• [Selección]:
· · · ·

Voces de inmigrantes, ruinas exteriores e interiores, “materias desbocadas”, un
manual para fabricar bombas molotov: “la omnipotencia del chacal”, “la cabeza
de Anubis” vive y se regenera entre ellos.
¿El poema también?
¿El poema, ese “pez” “que desciende huidizo / por el arroyo del tiempo”, tal
cual se lee en una suerte de arte poética de Diario de la peste (incluido también en Paraíso Inc.)? El poema se desplaza pero junto a él se advierte la
figura difusa de alguien que ha indagado en lecturas y músicas inconvenientes y
que mientras escribe y alza la vista en una playa del litoral central se
encuentra aún, en cierto modo, ahí: a la espera de hacerse fuerte en inviernos
de sangre, “cuando la mierda acumulada por tanto tiempo en esta franja de
tierra seca y sufriente estalle derribando los muros”.

· · · ·

• [Datos]:
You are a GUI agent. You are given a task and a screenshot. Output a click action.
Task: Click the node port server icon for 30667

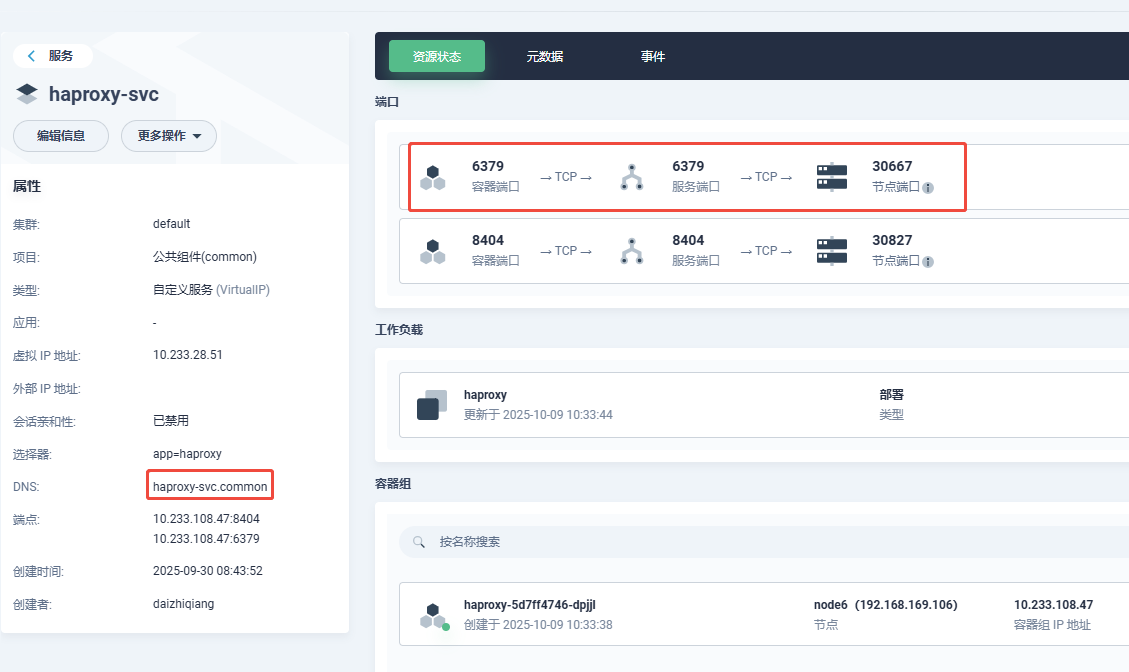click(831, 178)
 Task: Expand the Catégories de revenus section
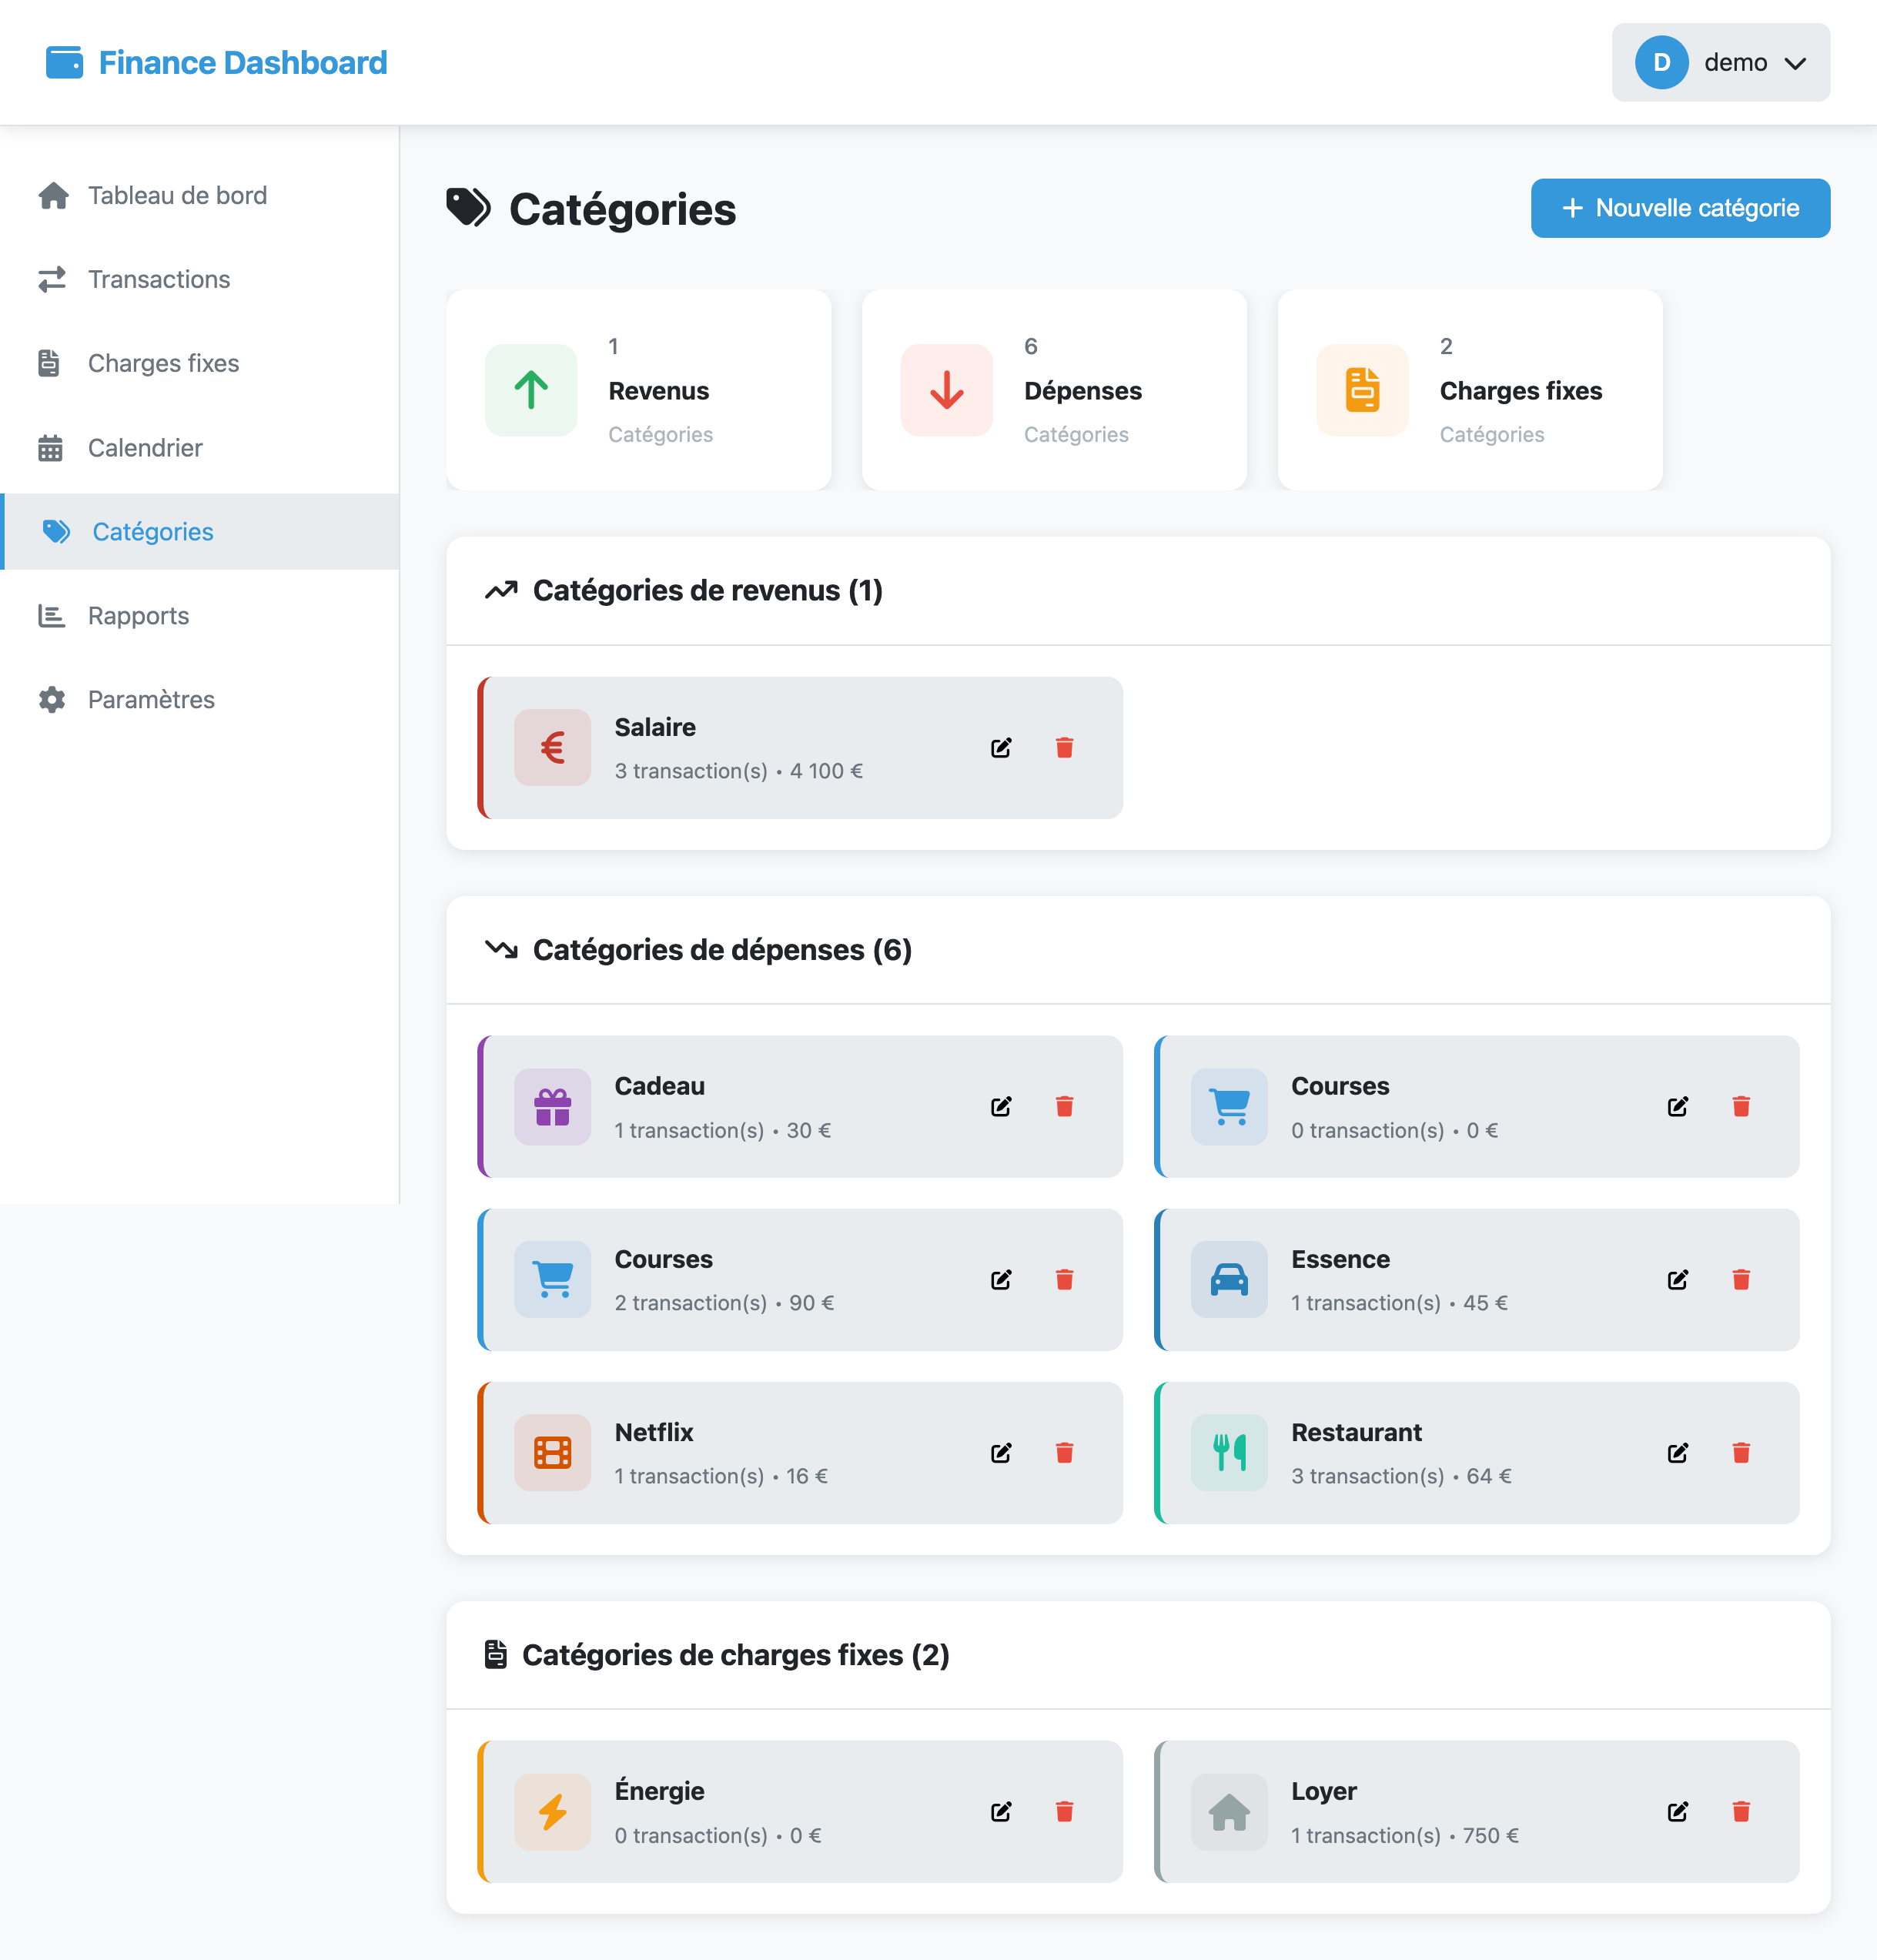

· · · ·

• [Objetivo 1]: Copia textualmente el pasaje de la selección que va desde "Voces de inmigrantes, ruinas" hasta "regenera entre ellos.", incluidas ambas partes.
• [Objetivo 2]: Prosigue el texto sobre el poema a partir de su última oración.

• [Respuesta esperada 1]:
Voces de inmigrantes, ruinas exteriores e interiores, “materias desbocadas”, un
manual para fabricar bombas molotov: “la omnipotencia del chacal”, “la cabeza
de Anubis” vive y se regenera entre ellos.

• [Respuesta esperada 2]:
Cortesanas, escribas, inválidos,
pederastas, ladrones, solitarios gobernantes, toda esa corte que come y gime y caga sentada en la mesa de Cristo Redentor
arderá en las llamas de
aquelarre de los famélicos entonces.
Entonces.
A primera vista, Diario de la peste explora sin descanso
entre los fragmentos ruinosos de una desesperanza inconmovible. A segunda
vista, también. En ese tono, las voces de Ovidio, Rimbaud, Kafka, William
Burroughs y Malcolm Lowry pasan aquí revista al ejército de neochilenos
terribles, atrapados aún entre los epítetos del desgarro. Y por qué no: del
odio, ese potente —ya lo hemos visto— sentimiento revolucionario.